> **WHAT TO WORK ON**
Copy each line of the listing below exactly.

[[ DATA FOR PROCESSING, beginning ]]

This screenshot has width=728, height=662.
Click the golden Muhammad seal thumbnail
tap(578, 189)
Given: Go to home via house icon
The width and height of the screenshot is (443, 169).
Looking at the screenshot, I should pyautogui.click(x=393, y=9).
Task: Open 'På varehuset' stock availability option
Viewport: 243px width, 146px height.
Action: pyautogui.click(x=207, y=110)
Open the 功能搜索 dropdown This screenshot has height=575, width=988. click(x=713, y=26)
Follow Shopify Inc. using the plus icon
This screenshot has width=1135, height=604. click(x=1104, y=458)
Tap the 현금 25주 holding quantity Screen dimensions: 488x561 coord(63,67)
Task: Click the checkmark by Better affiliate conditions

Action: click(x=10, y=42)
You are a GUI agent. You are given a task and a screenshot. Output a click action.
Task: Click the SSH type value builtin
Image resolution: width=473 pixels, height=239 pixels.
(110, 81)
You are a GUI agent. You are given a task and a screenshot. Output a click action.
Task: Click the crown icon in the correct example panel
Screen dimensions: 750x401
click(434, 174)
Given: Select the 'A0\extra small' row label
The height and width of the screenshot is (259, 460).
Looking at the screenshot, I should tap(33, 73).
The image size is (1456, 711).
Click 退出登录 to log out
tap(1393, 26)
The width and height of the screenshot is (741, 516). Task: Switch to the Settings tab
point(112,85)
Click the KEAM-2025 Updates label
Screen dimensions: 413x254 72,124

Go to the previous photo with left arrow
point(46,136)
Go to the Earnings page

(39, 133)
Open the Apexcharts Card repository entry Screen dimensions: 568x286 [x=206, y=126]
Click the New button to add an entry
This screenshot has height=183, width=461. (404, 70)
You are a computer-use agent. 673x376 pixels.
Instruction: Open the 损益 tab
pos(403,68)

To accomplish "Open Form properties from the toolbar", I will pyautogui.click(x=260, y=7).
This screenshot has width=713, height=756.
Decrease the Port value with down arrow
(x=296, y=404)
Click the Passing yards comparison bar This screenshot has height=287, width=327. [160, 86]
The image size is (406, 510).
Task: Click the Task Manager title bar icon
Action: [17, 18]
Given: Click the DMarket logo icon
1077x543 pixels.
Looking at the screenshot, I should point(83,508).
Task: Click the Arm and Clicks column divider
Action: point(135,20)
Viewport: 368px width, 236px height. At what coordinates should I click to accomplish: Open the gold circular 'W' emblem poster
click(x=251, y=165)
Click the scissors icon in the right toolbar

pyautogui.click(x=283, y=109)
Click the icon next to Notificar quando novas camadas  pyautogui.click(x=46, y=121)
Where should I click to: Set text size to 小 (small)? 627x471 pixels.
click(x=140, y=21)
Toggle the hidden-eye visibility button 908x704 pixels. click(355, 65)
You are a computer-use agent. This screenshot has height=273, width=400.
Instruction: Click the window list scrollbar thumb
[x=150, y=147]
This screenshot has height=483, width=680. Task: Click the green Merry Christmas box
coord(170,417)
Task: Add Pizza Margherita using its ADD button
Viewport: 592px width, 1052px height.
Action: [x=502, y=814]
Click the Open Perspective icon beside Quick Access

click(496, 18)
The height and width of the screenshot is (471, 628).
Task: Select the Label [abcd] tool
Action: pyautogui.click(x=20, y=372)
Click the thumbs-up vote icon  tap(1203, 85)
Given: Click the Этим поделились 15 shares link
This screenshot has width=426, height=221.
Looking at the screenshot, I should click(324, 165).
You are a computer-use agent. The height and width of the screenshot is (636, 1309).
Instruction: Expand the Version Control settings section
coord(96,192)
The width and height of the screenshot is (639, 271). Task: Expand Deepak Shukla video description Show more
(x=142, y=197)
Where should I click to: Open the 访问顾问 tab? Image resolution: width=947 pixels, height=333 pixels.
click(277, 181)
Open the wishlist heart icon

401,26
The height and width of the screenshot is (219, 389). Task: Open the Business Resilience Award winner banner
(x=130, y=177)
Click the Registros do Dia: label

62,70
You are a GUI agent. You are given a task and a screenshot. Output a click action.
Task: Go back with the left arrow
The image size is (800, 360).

[[ DATA FOR PROCESSING, end ]]

> **WRITTEN ANSWER**
This screenshot has width=728, height=662.
Click the golden Muhammad seal thumbnail
tap(578, 189)
Given: Go to home via house icon
The width and height of the screenshot is (443, 169).
Looking at the screenshot, I should pyautogui.click(x=393, y=9).
Task: Open 'På varehuset' stock availability option
Viewport: 243px width, 146px height.
Action: pyautogui.click(x=207, y=110)
Open the 功能搜索 dropdown This screenshot has height=575, width=988. click(x=713, y=26)
Follow Shopify Inc. using the plus icon
This screenshot has width=1135, height=604. click(x=1104, y=458)
Tap the 현금 25주 holding quantity Screen dimensions: 488x561 coord(63,67)
Task: Click the checkmark by Better affiliate conditions

Action: click(x=10, y=42)
You are a GUI agent. You are given a task and a screenshot. Output a click action.
Task: Click the SSH type value builtin
Image resolution: width=473 pixels, height=239 pixels.
(110, 81)
You are a GUI agent. You are given a task and a screenshot. Output a click action.
Task: Click the crown icon in the correct example panel
Screen dimensions: 750x401
click(434, 174)
Given: Select the 'A0\extra small' row label
The height and width of the screenshot is (259, 460).
Looking at the screenshot, I should tap(33, 73).
The image size is (1456, 711).
Click 退出登录 to log out
tap(1393, 26)
The width and height of the screenshot is (741, 516). Task: Switch to the Settings tab
point(112,85)
Click the KEAM-2025 Updates label
Screen dimensions: 413x254 72,124

Go to the previous photo with left arrow
point(46,136)
Go to the Earnings page

(39, 133)
Open the Apexcharts Card repository entry Screen dimensions: 568x286 [x=206, y=126]
Click the New button to add an entry
This screenshot has height=183, width=461. (404, 70)
You are a computer-use agent. 673x376 pixels.
Instruction: Open the 损益 tab
pos(403,68)

To accomplish "Open Form properties from the toolbar", I will pyautogui.click(x=260, y=7).
This screenshot has width=713, height=756.
Decrease the Port value with down arrow
(x=296, y=404)
Click the Passing yards comparison bar This screenshot has height=287, width=327. [160, 86]
The image size is (406, 510).
Task: Click the Task Manager title bar icon
Action: [17, 18]
Given: Click the DMarket logo icon
1077x543 pixels.
Looking at the screenshot, I should point(83,508).
Task: Click the Arm and Clicks column divider
Action: point(135,20)
Viewport: 368px width, 236px height. At what coordinates should I click to accomplish: Open the gold circular 'W' emblem poster
click(x=251, y=165)
Click the scissors icon in the right toolbar

pyautogui.click(x=283, y=109)
Click the icon next to Notificar quando novas camadas  pyautogui.click(x=46, y=121)
Where should I click to: Set text size to 小 (small)? 627x471 pixels.
click(x=140, y=21)
Toggle the hidden-eye visibility button 908x704 pixels. click(355, 65)
You are a computer-use agent. This screenshot has height=273, width=400.
Instruction: Click the window list scrollbar thumb
[x=150, y=147]
This screenshot has height=483, width=680. Task: Click the green Merry Christmas box
coord(170,417)
Task: Add Pizza Margherita using its ADD button
Viewport: 592px width, 1052px height.
Action: [x=502, y=814]
Click the Open Perspective icon beside Quick Access

click(496, 18)
The height and width of the screenshot is (471, 628).
Task: Select the Label [abcd] tool
Action: pyautogui.click(x=20, y=372)
Click the thumbs-up vote icon  tap(1203, 85)
Given: Click the Этим поделились 15 shares link
This screenshot has width=426, height=221.
Looking at the screenshot, I should click(324, 165).
You are a computer-use agent. The height and width of the screenshot is (636, 1309).
Instruction: Expand the Version Control settings section
coord(96,192)
The width and height of the screenshot is (639, 271). Task: Expand Deepak Shukla video description Show more
(x=142, y=197)
Where should I click to: Open the 访问顾问 tab? Image resolution: width=947 pixels, height=333 pixels.
click(277, 181)
Open the wishlist heart icon

401,26
The height and width of the screenshot is (219, 389). Task: Open the Business Resilience Award winner banner
(x=130, y=177)
Click the Registros do Dia: label

62,70
You are a GUI agent. You are given a task and a screenshot. Output a click action.
Task: Go back with the left arrow
The image size is (800, 360).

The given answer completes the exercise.